▶ [Task to complete]
Beginning with the first line of the data below, set down each line exactly through the line that contains "Given: Open the Resume link".

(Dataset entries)
▽

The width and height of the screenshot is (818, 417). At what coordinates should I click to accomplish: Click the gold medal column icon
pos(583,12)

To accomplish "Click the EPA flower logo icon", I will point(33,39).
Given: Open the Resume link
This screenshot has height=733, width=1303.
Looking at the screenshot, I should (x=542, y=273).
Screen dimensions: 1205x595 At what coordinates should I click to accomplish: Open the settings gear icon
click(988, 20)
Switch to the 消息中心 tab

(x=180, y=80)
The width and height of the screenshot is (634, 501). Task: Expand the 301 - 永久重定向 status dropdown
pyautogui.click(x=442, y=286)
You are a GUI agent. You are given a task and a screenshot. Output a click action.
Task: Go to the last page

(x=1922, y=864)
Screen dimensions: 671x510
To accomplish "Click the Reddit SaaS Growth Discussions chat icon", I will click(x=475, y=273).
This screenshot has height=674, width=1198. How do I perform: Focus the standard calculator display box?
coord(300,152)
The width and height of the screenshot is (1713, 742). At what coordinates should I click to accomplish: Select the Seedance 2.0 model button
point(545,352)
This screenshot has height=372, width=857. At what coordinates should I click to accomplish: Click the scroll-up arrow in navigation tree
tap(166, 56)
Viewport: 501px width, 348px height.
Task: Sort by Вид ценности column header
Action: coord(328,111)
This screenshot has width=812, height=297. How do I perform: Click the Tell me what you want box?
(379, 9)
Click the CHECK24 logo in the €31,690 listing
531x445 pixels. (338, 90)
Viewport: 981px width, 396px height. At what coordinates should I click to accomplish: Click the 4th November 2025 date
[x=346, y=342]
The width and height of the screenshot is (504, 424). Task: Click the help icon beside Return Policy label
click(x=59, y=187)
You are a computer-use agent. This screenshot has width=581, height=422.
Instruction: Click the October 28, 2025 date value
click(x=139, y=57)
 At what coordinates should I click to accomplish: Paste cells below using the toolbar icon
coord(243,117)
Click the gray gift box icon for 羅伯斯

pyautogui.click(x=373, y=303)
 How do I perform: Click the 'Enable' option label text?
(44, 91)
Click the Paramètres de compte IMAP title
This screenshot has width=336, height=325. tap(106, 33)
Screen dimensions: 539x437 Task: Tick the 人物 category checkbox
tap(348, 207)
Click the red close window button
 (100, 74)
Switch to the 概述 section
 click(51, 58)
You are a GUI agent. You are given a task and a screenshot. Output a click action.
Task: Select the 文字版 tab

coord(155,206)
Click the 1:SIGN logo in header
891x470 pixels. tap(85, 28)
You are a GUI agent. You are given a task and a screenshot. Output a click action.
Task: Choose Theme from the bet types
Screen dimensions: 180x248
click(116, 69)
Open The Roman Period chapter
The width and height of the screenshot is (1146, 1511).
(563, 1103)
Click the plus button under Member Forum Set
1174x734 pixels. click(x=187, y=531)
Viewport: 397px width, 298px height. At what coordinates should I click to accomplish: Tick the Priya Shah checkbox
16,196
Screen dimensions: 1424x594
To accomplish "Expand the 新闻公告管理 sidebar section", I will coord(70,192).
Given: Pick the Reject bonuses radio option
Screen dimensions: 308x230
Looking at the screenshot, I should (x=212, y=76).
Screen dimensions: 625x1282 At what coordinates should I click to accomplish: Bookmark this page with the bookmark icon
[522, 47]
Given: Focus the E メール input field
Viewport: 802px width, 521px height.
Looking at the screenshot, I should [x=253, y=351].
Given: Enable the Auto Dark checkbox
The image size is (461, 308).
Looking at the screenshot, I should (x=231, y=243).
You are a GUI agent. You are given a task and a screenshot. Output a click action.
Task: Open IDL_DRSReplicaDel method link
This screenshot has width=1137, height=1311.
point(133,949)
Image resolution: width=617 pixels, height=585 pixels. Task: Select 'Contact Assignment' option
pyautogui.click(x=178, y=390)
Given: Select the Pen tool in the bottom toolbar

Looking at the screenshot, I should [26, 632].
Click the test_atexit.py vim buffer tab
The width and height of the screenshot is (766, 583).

△

▶ [Final answer]
The width and height of the screenshot is (818, 417). At what coordinates should I click to accomplish: Click the gold medal column icon
pos(583,12)

To accomplish "Click the EPA flower logo icon", I will point(33,39).
Given: Open the Resume link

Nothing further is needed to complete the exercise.